RAW DATA:
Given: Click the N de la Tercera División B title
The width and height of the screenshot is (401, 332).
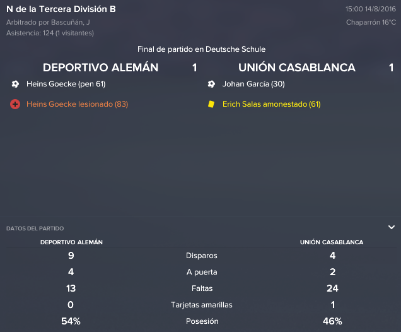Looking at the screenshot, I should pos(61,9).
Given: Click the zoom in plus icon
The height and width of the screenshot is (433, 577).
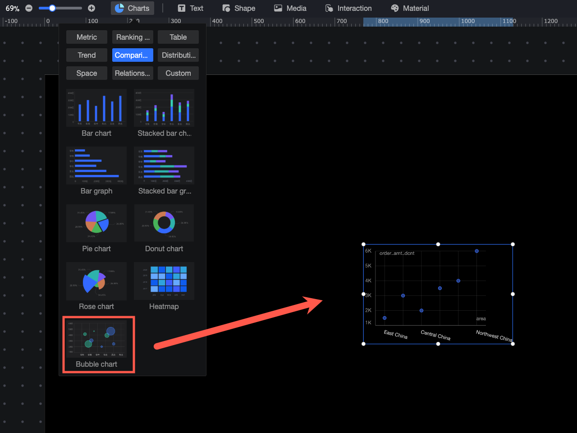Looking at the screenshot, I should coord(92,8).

--

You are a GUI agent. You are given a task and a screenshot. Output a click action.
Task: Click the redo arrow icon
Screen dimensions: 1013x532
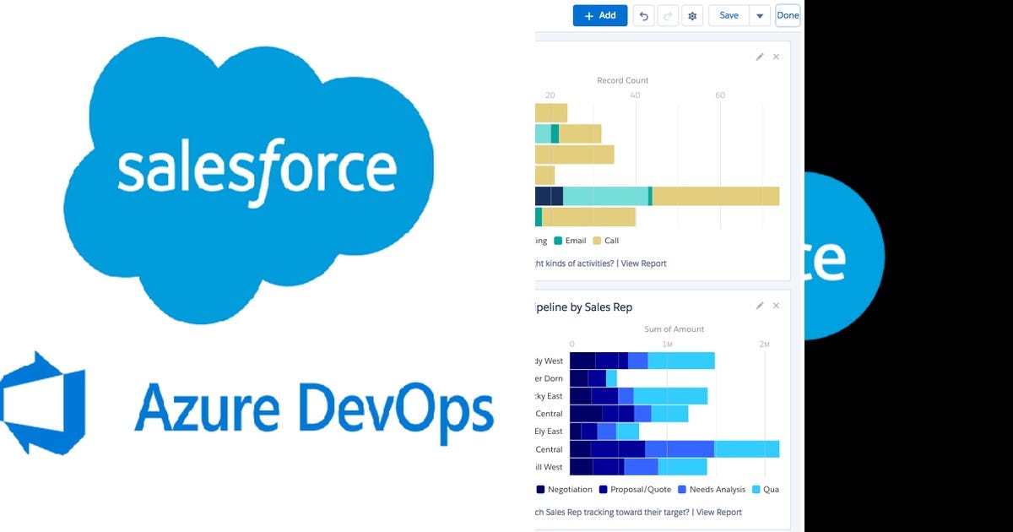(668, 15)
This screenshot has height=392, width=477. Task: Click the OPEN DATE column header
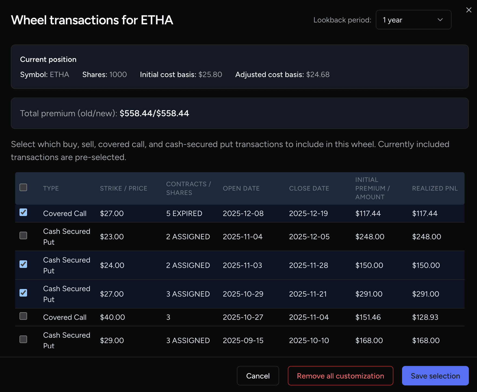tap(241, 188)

TASK INSTRUCTIONS: Which lines above hold the string "icon"? Copy each of them.

EXERCISE RESPONSE:
Given: Click the zoom in plus icon
Task: Click the redo arrow icon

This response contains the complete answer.